### Extract
((
[PATCH v6 00/40] idmapped mounts
Serge E. Hallyn
serge at hallyn.com
Wed Jan 27 05:40:00 UTC 2021
On Thu, Jan 21, 2021 at 02:19:19PM +0100, Christian Brauner wrote:
> Hey everyone,
> The only major change is the updated version of hch's pach to port xfs
> to support idmapped mounts. Thanks again to Christoph for doing that
> (Otherwise Acked-bys and Reviewed-bys were added and the tree reordered
> to decouple filesystem specific conversion from the vfs work so they
> can proceed independent.
> For a full list of major changes between versions see the end of this
> cover letter. Please also note the large xfstests testsuite in patch 42
> that has been kept as part of this series. It verifies correct vfs
> behavior with and without idmapped mounts including covering newer vfs
> features such as io_uring.
> I currently still plan to target the v5.12 merge window.)
> With this patchset we make it possible to attach idmappings to mounts,
> i.e. simply put different bind mounts can expose the same file or
> directory with different ownership.
> Shifting of ownership on a per-mount basis handles a wide range of
> long standing use-cases. Here are just a few:
> - Shifting of a subset of ownership-less filesystems (vfat) for use by
> multiple users, effectively allowing for DAC on such devices
> (systemd, Android, ...)
> - Allow remapping uid/gid on external filesystems or paths (USB sticks,
> network filesystem, ...) to match the local system's user and groups.
> (David Howells intends to port AFS as a first candidate.)
> - Shifting of a container rootfs or base image without having to mangle
> every file (runc, Docker, containerd, k8s, LXD, systemd ...)
))
### Brief 1
Reproduce the portion of the records below that opens with the line containing "Given: Focus the Number to keep field" and closes with the line containing "coord(1838,281)", both lines included.

### Excerpted data
((
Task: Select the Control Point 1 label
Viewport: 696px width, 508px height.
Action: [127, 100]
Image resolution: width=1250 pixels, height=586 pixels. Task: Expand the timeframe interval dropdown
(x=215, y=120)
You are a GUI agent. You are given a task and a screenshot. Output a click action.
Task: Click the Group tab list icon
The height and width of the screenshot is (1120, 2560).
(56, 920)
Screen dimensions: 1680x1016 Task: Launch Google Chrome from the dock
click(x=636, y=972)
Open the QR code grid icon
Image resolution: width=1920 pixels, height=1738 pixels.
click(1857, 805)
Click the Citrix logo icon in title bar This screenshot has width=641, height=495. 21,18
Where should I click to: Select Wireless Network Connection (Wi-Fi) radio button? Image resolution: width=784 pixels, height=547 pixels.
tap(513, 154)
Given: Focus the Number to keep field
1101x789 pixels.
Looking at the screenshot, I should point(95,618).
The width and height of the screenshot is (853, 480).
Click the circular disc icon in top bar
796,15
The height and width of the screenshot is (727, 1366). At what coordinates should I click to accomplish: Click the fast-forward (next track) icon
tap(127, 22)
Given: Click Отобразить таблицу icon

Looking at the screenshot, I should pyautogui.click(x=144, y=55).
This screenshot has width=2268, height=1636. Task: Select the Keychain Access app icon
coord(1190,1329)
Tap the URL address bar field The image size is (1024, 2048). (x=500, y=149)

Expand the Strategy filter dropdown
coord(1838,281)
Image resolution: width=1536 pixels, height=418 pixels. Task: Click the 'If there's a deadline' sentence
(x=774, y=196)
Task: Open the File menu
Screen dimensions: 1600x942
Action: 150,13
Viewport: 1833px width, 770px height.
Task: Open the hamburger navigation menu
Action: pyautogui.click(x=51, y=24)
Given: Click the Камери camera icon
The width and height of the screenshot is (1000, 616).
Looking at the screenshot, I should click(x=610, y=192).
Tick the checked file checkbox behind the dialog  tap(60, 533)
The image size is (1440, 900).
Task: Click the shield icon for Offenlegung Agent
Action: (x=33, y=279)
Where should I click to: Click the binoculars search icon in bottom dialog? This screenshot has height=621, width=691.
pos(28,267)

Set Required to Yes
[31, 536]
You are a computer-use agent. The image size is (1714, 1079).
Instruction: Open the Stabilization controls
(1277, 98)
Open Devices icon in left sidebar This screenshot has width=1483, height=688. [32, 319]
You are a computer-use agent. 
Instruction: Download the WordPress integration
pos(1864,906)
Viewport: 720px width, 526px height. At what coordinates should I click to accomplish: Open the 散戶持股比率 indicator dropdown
))
### Brief 2
From the idmapped mounts message above, restate word for word the part that opens with the words "[PATCH v6 00/40]" and closes with "can proceed independent.".

### Problem solution 1
Given: Focus the Number to keep field
1101x789 pixels.
Looking at the screenshot, I should point(95,618).
The width and height of the screenshot is (853, 480).
Click the circular disc icon in top bar
796,15
The height and width of the screenshot is (727, 1366). At what coordinates should I click to accomplish: Click the fast-forward (next track) icon
tap(127, 22)
Given: Click Отобразить таблицу icon

Looking at the screenshot, I should pyautogui.click(x=144, y=55).
This screenshot has width=2268, height=1636. Task: Select the Keychain Access app icon
coord(1190,1329)
Tap the URL address bar field The image size is (1024, 2048). (x=500, y=149)

Expand the Strategy filter dropdown
coord(1838,281)

### Problem solution 2
[PATCH v6 00/40] idmapped mounts
Serge E. Hallyn
serge at hallyn.com
Wed Jan 27 05:40:00 UTC 2021
On Thu, Jan 21, 2021 at 02:19:19PM +0100, Christian Brauner wrote:
> Hey everyone,
> The only major change is the updated version of hch's pach to port xfs
> to support idmapped mounts. Thanks again to Christoph for doing that
> (Otherwise Acked-bys and Reviewed-bys were added and the tree reordered
> to decouple filesystem specific conversion from the vfs work so they
> can proceed independent.